Dataset entries

- - - - - - -

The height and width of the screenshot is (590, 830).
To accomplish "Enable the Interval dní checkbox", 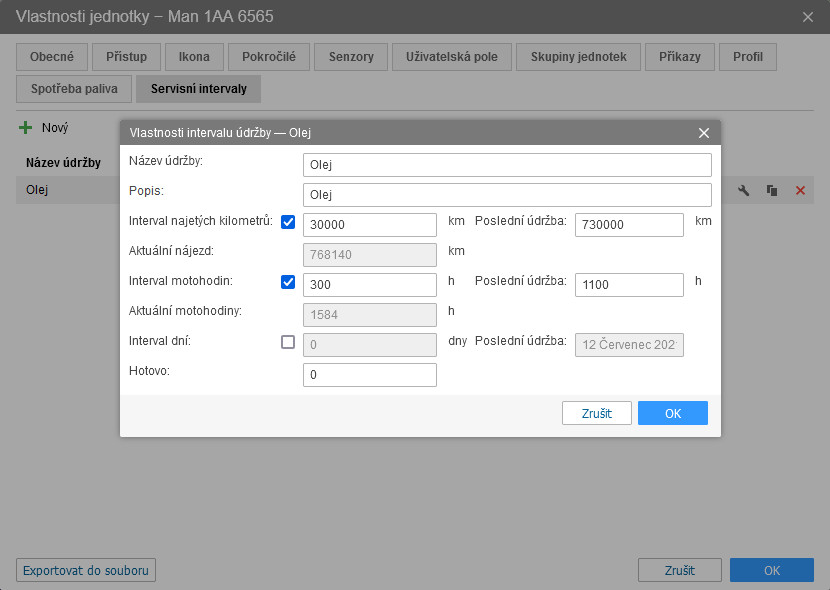I will click(x=288, y=342).
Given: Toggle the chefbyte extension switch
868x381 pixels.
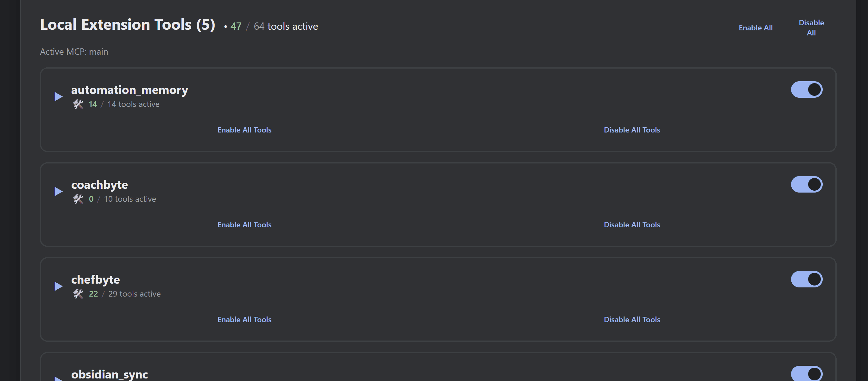Looking at the screenshot, I should point(806,280).
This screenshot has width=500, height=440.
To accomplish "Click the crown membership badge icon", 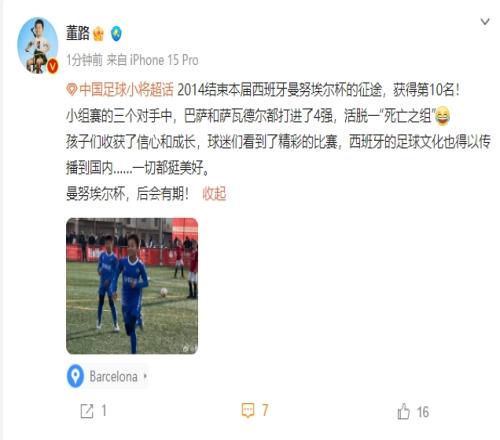I will tap(98, 34).
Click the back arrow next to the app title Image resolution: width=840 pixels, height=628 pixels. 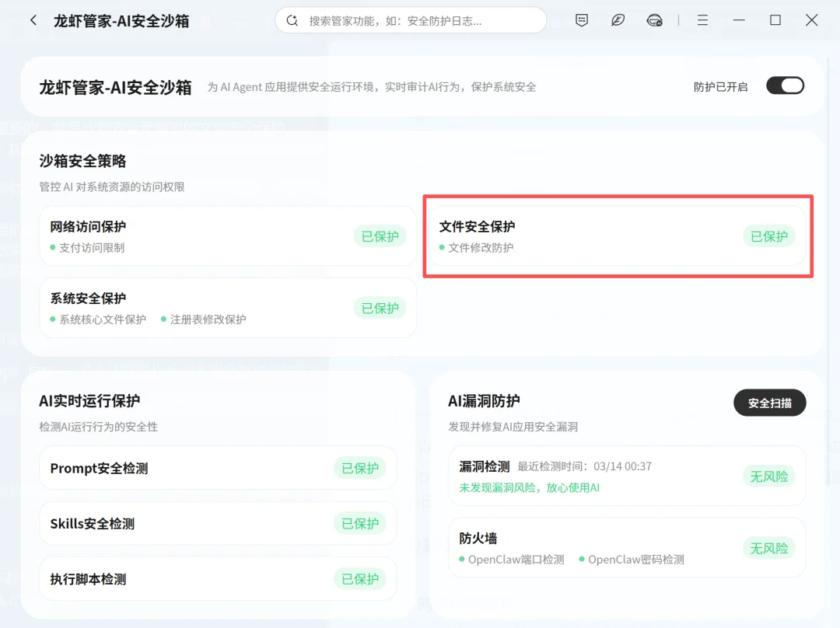[x=32, y=20]
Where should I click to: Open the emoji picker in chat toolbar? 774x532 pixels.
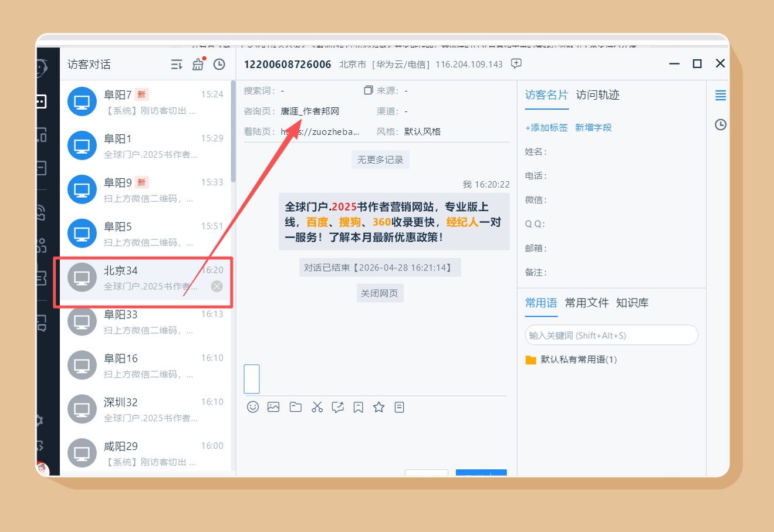pos(253,407)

- - - - - - -

* [WHAT IS REQUIRED] Find the line holding "Where should I" in the data above. Retype it and every later line exactly, through the end, but not the pictures.

* [SOLUTION]
Where should I click to: Open the emoji picker in chat toolbar? 774x532 pixels.
pos(253,407)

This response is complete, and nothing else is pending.